Addio a Forghieri, l’ingegnere che sapeva progettare tutto

Con la scomparsa dell’ingegner Mauro Forghieri viene a mancare l’ultimo tassello della Ferrari del tempo che fu, quella del Commendatore e dei grandi piloti che hanno scritto pagine di storia della Scuderia. Aveva 87 anni ed era malato da tempo, ma nonostante l’infermità e le cure, l’ingegnere, come veniva ancora chiamato da tutti, era sempre attivo: nel commentare i risultati dei GP o per divagazioni storiche inerenti il mondo dei gran premi. Dopo aver vinto 7 titoli mondiali con la Ferrari, ci fu il divorzio e il passaggio ad altre Case, come Bugatti e Lamborghini, dove ideò e costruì un motore V12 per la F.1 che Ayrton Senna, dopo averlo provato, voleva assolutamente sulla sua McLaren. Solo che all’epoca il marchio apparteneva a Chrysler e gli accordi per la F.1 svanirono presto per mancanza di interesse del colosso americano.
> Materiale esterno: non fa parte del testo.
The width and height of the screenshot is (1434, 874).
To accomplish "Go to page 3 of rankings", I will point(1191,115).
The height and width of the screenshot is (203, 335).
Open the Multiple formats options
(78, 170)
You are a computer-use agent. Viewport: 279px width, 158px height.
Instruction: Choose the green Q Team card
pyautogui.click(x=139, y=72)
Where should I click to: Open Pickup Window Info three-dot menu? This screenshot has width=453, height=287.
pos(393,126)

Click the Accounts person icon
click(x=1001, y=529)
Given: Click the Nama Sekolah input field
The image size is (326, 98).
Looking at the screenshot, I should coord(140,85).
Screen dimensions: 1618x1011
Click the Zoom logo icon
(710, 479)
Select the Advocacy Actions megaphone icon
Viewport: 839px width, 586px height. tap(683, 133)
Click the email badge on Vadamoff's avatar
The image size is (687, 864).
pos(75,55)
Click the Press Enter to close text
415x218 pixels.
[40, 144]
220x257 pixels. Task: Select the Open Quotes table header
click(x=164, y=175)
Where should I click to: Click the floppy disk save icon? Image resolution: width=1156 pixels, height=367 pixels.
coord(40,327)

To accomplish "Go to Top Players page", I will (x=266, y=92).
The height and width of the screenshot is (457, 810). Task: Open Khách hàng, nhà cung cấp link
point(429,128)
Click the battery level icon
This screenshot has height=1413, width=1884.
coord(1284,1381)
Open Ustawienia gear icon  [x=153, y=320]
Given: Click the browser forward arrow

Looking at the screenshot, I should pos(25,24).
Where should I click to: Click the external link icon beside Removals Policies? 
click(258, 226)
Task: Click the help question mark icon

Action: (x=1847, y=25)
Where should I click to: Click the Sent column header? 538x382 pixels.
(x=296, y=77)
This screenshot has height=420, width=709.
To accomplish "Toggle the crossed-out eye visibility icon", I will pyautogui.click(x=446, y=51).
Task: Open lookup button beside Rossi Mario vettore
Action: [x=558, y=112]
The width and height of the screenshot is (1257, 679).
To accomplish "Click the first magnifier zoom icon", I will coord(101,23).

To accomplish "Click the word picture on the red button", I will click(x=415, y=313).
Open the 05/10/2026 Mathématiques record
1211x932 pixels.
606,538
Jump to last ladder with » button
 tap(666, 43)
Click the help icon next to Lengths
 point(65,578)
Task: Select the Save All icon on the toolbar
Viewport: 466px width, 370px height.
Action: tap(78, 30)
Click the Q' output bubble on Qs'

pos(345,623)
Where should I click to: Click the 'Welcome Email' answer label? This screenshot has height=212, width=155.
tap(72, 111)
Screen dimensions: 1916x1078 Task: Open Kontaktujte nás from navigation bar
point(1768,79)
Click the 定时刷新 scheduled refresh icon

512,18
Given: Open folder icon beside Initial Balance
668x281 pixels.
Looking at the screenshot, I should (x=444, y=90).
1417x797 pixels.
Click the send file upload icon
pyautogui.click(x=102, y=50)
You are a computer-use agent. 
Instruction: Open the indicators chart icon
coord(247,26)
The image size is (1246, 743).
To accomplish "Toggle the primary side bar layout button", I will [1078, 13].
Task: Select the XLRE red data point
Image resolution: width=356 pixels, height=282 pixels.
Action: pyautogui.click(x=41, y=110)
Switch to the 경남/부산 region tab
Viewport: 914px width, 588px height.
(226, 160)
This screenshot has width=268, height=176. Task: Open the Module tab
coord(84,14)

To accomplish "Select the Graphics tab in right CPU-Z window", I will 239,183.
Con Forghieri si chiude una pagina di tecnici innovativi e completi. Nella F.1 moderna, infatti, non c’è nessun tecnico capace di progettare interamente una vettura. Se Adrian Newey, il capo progetto Red Bull, è considerato il genio attuale, per Forghieri bisognerebbe inventare un aggettivo nuovo. Perché al contrario di Newey, sapeva progettare tutto: motore, cambio, telaio, sospensioni e aerodinamica. Un tecnico a tutto tondo frutto di un’epoca in cui bisognava essere completi. Anche nell’epoca dei computer e dei calcolatori, Forghieri non perdeva le vecchie abitudini: un regolo calcolatore, un tovagliolo di carta e su quel foglietto i calcoli per modificare la testa di un pistone di un motore da corsa per ritardare l’accensione della miscela. Roba di ieri? Sì, ma non tanti anni fa. E poi l’umiltà di mettere a disposizione degli ultimi arrivati la sua conoscenza.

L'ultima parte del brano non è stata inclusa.